● SOURCE:
----------
Strategic Use of Multiple Wills in Canadian Estate Planning: Navigating Probate Fees

Creating multiple wills is a practice that has been associated with estate planning in Canada, particularly in provinces like Ontario for the last 20+ years.  The primary reason people create multiple wills is to minimize the amount of probate fees that their estate would be subject to upon their passing and an element of privacy to the family and the estate as it allows for the will not to be probated.

In several Canadian provinces, like Ontario, the strategy of employing multiple wills is utilized for estate planning purposes with the aim of effectively handling and reducing probate expenses. These documents are commonly denoted as the “Primary Will” and “Secondary Will,” “Probate Will” and “Non-Probate Will,” or “General Will” and “Specific Will.” The specifics of how multiple wills are established and the criteria they must meet can diverge between provinces. However, the central concept revolves around segregating assets that necessitate probate from those that do not.

Assets that typically do not require probate include:

  • Private company shares
  • Unlisted debt obligations
  • Personal effects
  • Interests in partnerships or joint ventures

These assets can be included in the secondary will to avoid the probate process, which can save both time and money. The primary will would deal with assets that require probate, such as real estate.

What are probate fees?

Probate fees are generally calculated as a percentage of the total value of the assets that go through the probate process. By having multiple wills, individuals can allocate their assets strategically between these wills. Typically, they would have one will that covers assets that need to go through probate (such as real estate and publicly traded stocks), and another will that covers assets that can be transferred directly to beneficiaries without going through the probate process (such as privately held company shares or certain personal property).
----------
● SOURCE EXCERPT:
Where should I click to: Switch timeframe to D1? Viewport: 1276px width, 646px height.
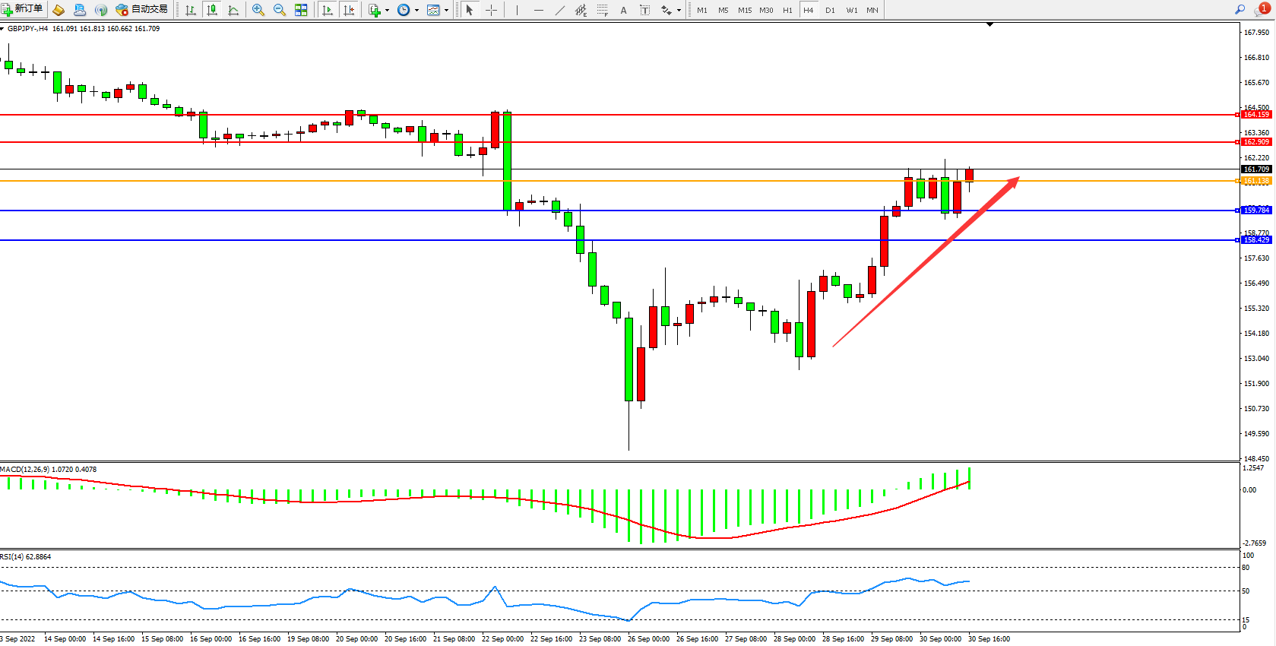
----------
● SET PROBLEM:
Pick up the piece on using multiple wills to reduce probate fees in Canada and carry it on from the point where it ends. The data isn't needed for what comes next.

● FINAL RESULT:
It’s important to note that the practice of using multiple wills is not universally accepted in all provinces and jurisdictions in Canada. The legality and effectiveness of this strategy can vary, and there have been legal challenges and debates surrounding the use of multiple wills for estate planning purposes. The provinces in Canada that have allowed the concept of multiple wills are Ontario and British Columbia.

Examples of how multiple wills can be used to minimize probate fees : Primary will and secondary will


Alice is a wealthy individual with assets totaling $10 million, including her primary residence, investment properties, stocks, and various personal possessions. She lives in a jurisdiction where probate fees are significant, and they apply to the total value of her estate.

Primary Will:

In her primary will, Alice lists assets that typically go through probate, such as her primary residence, some personal possessions, and certain investments, totaling $4 million. This primary will is designed to cover assets that must go through the probate process for legal reasons or practical purposes.

Secondary Will:

In her secondary will, Alice lists assets that can potentially avoid probate, such as privately held corporations, and other assets that can be transferred directly to beneficiaries without going through the probate process, totaling $6 million.

Minimizing Probate Taxes:

When Alice passes away, her primary will undergo probate, and the assets listed in it are subject to probate fees, based on the jurisdiction’s tax rates. In this example, the primary will, with assets worth $4 million, would incur a significant probate fee liability. However, the assets listed in her secondary will bypass the probate process altogether and go directly to the named beneficiaries. Therefore, they are not subject to probate fees.

By using this multiple wills strategy, Alice has effectively reduced the value of her estate subject to probate fees from $10 million to just $4 million, resulting in substantial savings for her beneficiaries.

Instances where a secondary will might require probate

While the primary goal of a secondary will is to minimize probate requirements for certain assets, whether or not those assets require probate can depend on various factors, including local laws, proper drafting, and the nature of the assets. It is essential to work closely with legal professionals who are experienced in estate planning and familiar with the specific laws in your jurisdiction to ensure that your estate plan achieves your intended objectives.

Benefits of obtaining probate

While certain assets may not necessitate probate for ownership transfer and can be included in a secondary will, obtaining probate can still be advantageous for three reasons:

  1. Commencing probate initiates the countdown for potential claims against the estate. Some specific demands against the estate may have a limited timeframe within which they can be pursued.
  2. Obtaining probate also serves as protection for the executor. In cases where a will hasn’t undergone probate and is subsequently declared void, the executor might face potential personal liability towards the rightful beneficiaries.
  3. Securing probate provides safeguards for external entities, such as banks and brokerages, by offering verification that they are engaging with the individual duly authorized to represent the deceased’s estate. This safeguard ensures proper asset handling and prevents unintended transfers to unauthorized recipients.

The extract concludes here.